Les gravures qui marquent l'acier sont anciennes, écrites dans une langue oubliée. Elles ne sont pas simplement inscrites, elles vivent. Par moments, je crois les voir onduler, comme si l'épée respirait doucement, attendant que quelqu'un s'en empare.
La garde est un chef-d'œuvre en soi, un entrelacs de métal noir et d'or poli, formant des motifs qui changent dès que mon regard s'y attarde trop longtemps. L'Art pulse sous sa surface, insaisissable. Son dessin n'est ni brutal, ni délicat : il est parfait.
En son centre, une gemme ovale, d'un or liquide, semble contenir une flamme vivante. Une lueur danse sous sa surface, lente, hypnotique, comme un feu qui ne s'éteindra jamais. Un feu que seule la main digne de cette lame pourrait attiser.

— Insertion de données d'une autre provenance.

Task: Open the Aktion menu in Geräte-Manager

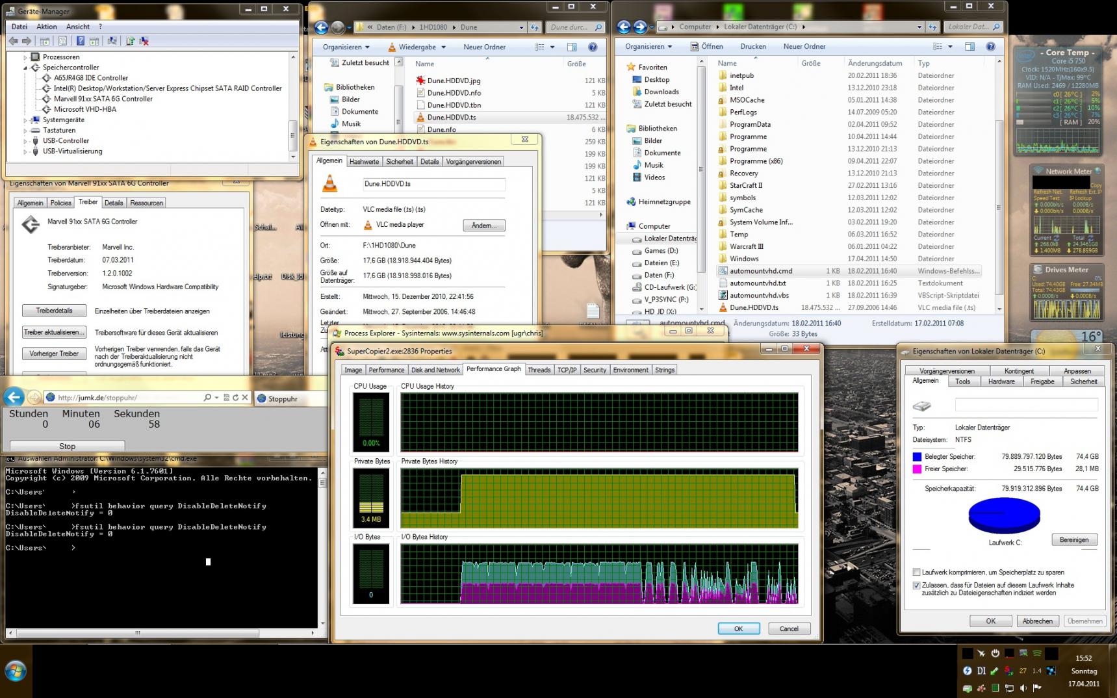Action: [46, 27]
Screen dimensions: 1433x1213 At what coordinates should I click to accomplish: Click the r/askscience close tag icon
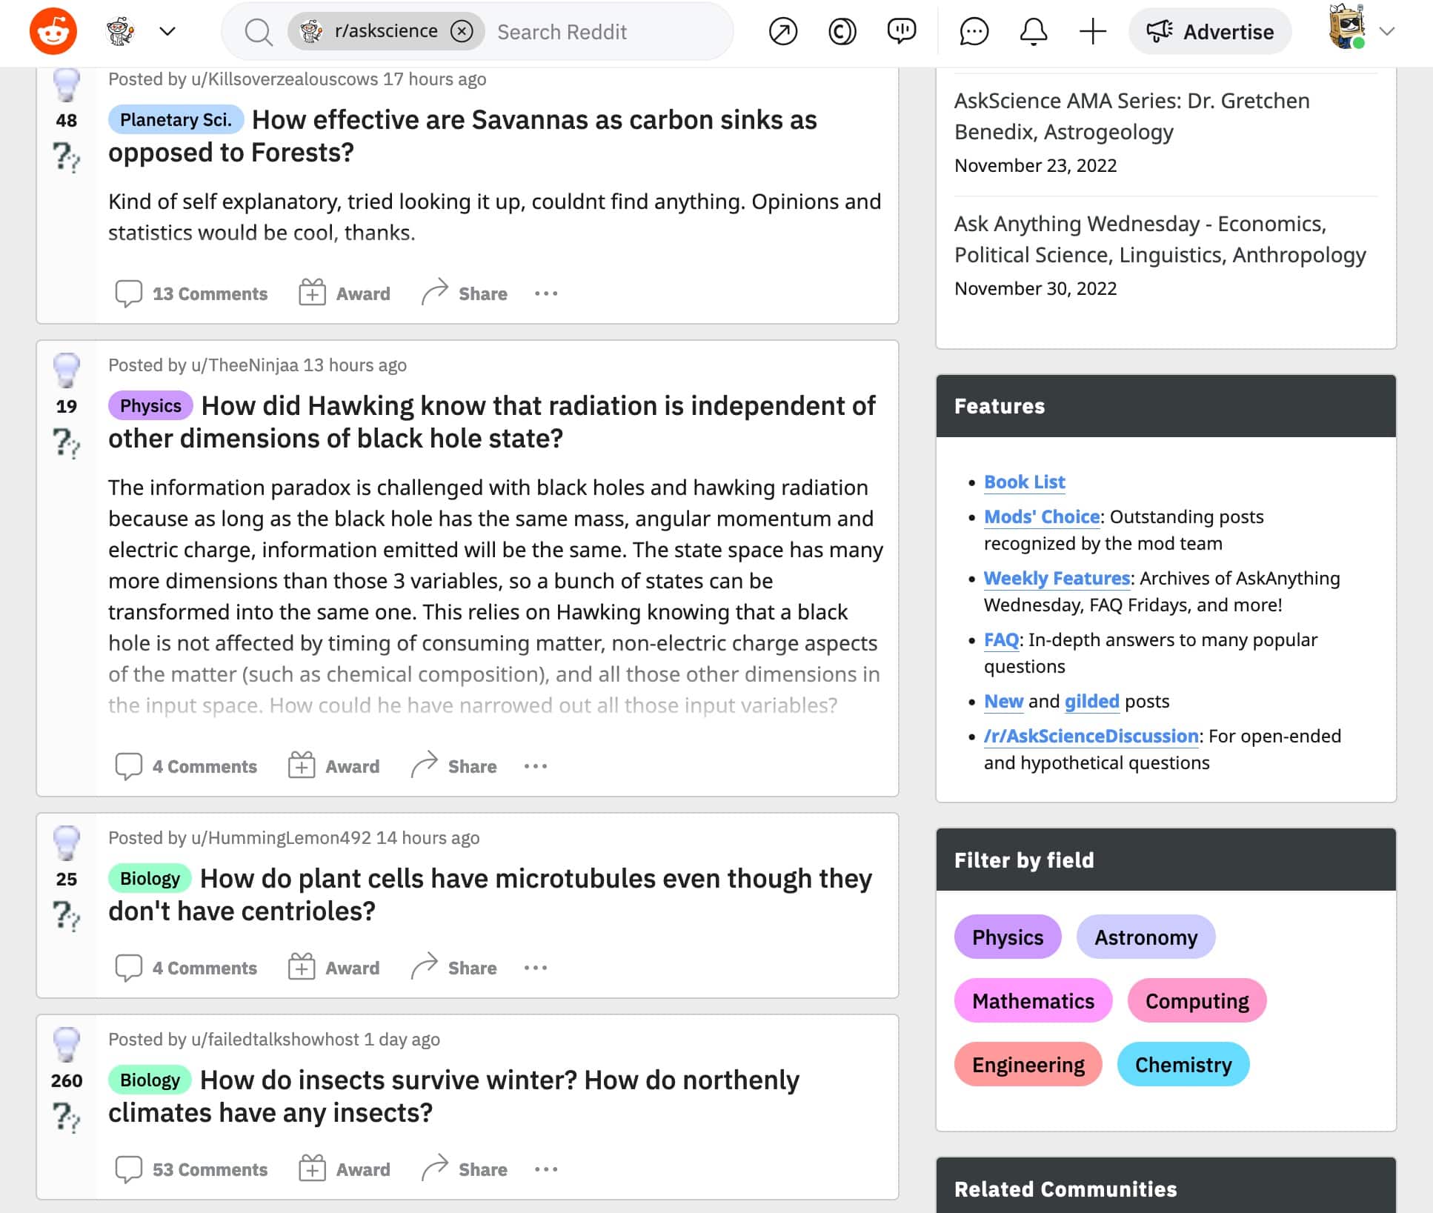(x=463, y=33)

Le pommeau est sobre, mais son poids est idéal, calculé pour un équilibre parfait. Il n'y a aucun doute : cette épée n'a pas été forgée pour un simple guerrier. Elle a été façonnée pour un souverain, un être dont la seule présence impose silence et respect.
Quand je tends la main vers la vitre, un frisson remonte le long de mon bras. L'Art vibre autour d'elle.
Prends-la.
Je retire aussitôt ma main et sonde mon esprit.
Rien.
La présence qui avait envahi ma tête s'est retirée et a disparu à nouveau.
— Cette épée n'est pas faite pour toi.
Je fais volte-face. Aiden me regarde, ses yeux insondables braqués sur moi. Un frisson me parcourt l'échine. Méfiante, je glisse instinctivement ma main dans mon dos, effleurant le manche d'une dague, prête à frapper au moindre signe de menace.
— Cette épée est Solbrase, dit-il d'une voix à la fois lourde et étrangement posée.
Le nom résonne dans mon esprit comme un écho venu d'un passé oublié. Je me redresse légèrement, abaissant un tant soit peu ma garde.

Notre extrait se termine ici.